Message par lieutenant z »

Bonsoir
Un possesseur de son ouvrage pourrait il nous citer ses sources, cela pourrait permettre d'entamer une recherche.

Cordialement
Jérôme Charraud
Bonsoir,


Dans mon exemplaire, G Blond ne cite aucune source. Son livre sur la Marne, comme ses autres ouvrages, est de lecture agréable mais de valeur historique limitée comme le dit ALVF.

Genevoix, tout comme Porchon dans ses carnets, disent que les allemands sont montés à l'assaut à la Vaux Marie le 10 septembre 14 en combinant les tirs fusils et l'arme blanche.
Porchon :"Tout à coup, crépitement, sifflement de balles. C'est la tranchée en face de nous .... Nous nous replions poursuivis par des cris, des hurlements et des coups de fusil et une jolie charge à la baïonette". Genevoix précise : " Ces boches étaient du 13 Corps d'armée...On les avait saoûlés d'alcool et d'éther...Ils s'attendaient à être fusillés... Beaucoup avaient dans leur sac des pastilles incendiaires ; plusieurs de mes hommes m'ont affirmé en avoir vu qui prenaient feu de la tête aux pieds lorsqu'une balle les atteignait... ".

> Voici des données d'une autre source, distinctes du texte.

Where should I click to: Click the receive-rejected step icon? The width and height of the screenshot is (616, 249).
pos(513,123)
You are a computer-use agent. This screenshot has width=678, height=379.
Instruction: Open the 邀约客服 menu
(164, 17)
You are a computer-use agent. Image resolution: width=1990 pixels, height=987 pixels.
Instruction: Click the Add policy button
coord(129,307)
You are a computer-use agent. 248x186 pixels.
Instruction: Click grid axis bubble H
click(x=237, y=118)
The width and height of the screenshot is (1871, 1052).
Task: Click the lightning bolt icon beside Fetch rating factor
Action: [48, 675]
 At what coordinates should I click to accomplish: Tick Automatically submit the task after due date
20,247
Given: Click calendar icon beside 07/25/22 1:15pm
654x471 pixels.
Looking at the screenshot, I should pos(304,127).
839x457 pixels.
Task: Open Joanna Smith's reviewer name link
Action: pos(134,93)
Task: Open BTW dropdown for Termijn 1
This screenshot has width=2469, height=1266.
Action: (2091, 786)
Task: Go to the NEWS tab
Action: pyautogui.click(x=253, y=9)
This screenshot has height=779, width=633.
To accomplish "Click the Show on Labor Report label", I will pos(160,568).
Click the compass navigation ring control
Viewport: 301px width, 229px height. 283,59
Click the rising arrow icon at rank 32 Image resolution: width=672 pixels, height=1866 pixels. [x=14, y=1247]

Quoi qu'il en soit, ces tehniques d'assaut surprise à la baïonette ont montré leur limite en août septembre 14.
Il faudra attendre mars 18 pour voir des assauts atteindre leur but sur de grandes profondeurs. Ludendorff se servira alors de son expérience sur le front russe pour former des Sturmdivisionen, elle même renforcées de strosstruppen, c'est à dire des divisions d'assaut au sein desquelles des groupes de choc étaient chargés de la rupture. C'était une vision très élitiste et très moderne des troupes d'élite. La tactique s'appuyait sur l'utilisation d'armes nouvelles et adaptées (lance flammes, fusils mitrailleurs, lance grenades ...) et sur une parfaite coordination avec l'artillerie (ce qui demandait des troupes de très haut niveau opérationnel) qui se contentait d'une préparation courte et concentrée suivi d'un barrage roulant.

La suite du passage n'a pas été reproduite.